ISO 37001 specifies requirements and guides for establishing, implementing, maintaining, reviewing and improving an anti-bribery management system. The system can be stand-alone or integrated into an overall management system. This document addresses the following concerning the organization’s activities:
— bribery in the public, private and not-for-profit sectors,
— bribery by the organization,
— bribery by the organization’s personnel acting on the organization’s behalf or for its benefit,
— bribery by the organization’s business associates acting on the organization’s behalf or for its benefit,
— bribery of the organization,
— bribery of the organization’s personnel concerning the organization’s activities,
— bribery of the organization’s business associates concerning the organization’s activities,
— direct and indirect bribery (e.g. a bribe offered or accepted through or by a third party).
This standard applies only to bribery. It sets out requirements and guides a management system designed to help an organization prevent, detect and respond to bribery and comply with anti-bribery laws and voluntary commitments applicable to its activities. ISO 37001 does not specifically address fraud, cartels and other anti-trust/competition offences, money laundering or other activities related to corrupt practices. However, an organization can choose to extend the scope of the management system to include such activities.

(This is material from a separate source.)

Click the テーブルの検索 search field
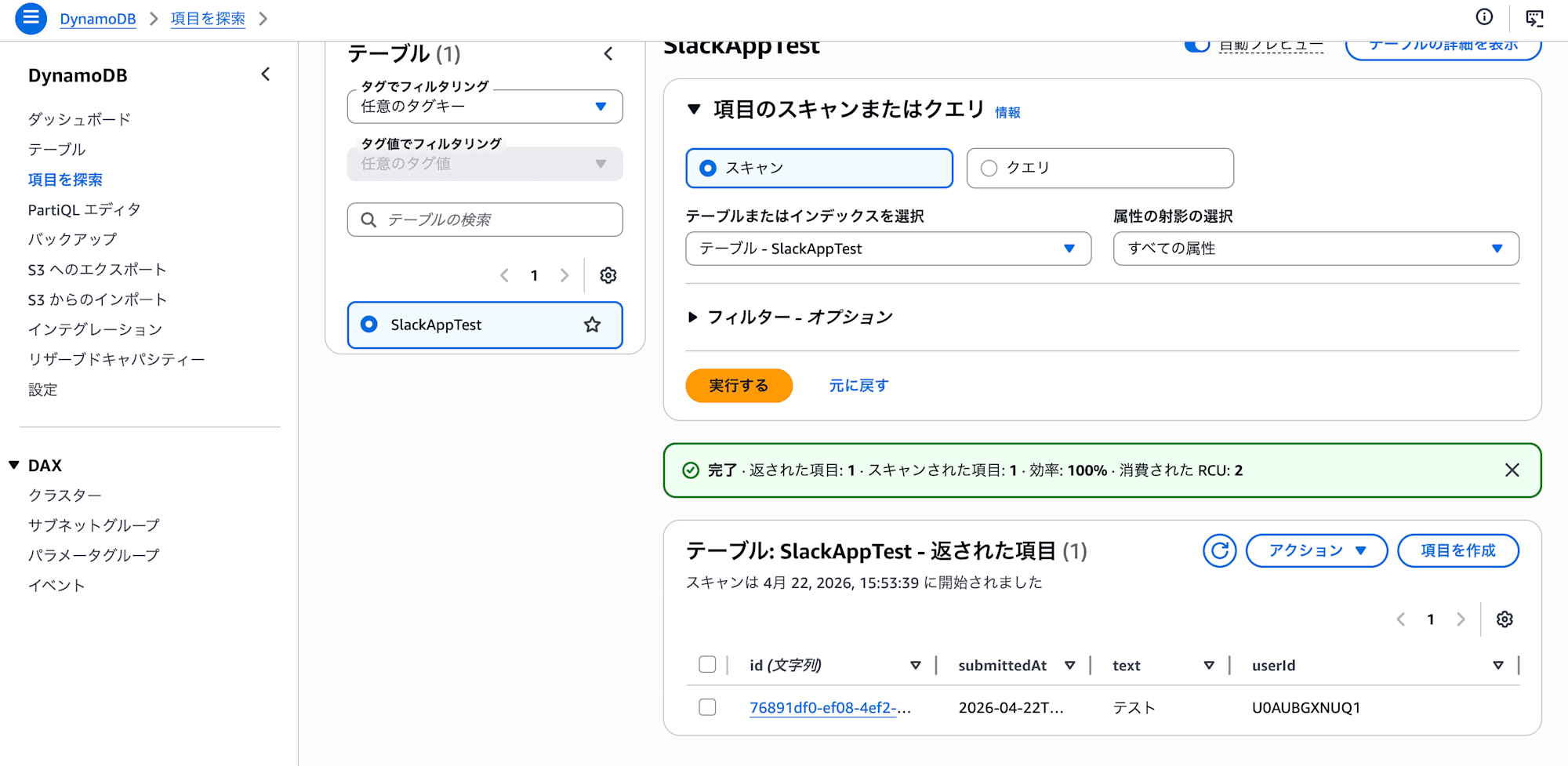Image resolution: width=1568 pixels, height=766 pixels. pyautogui.click(x=484, y=220)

The requirements of ISO 37001 are generic and are intended to apply to all organizations (or parts of an organization), regardless of type, size and nature of activity, and whether in the public, private or not-for-profit sectors. The measures necessary to prevent, detect and mitigate the risk of bribery by the organization can be different from the measures used to prevent, detect and respond to bribery of the organization (or its personnel or business associates acting on the organization’s behalf).
Additional guidance on implementing the standard is given by ISO 37001 handbook.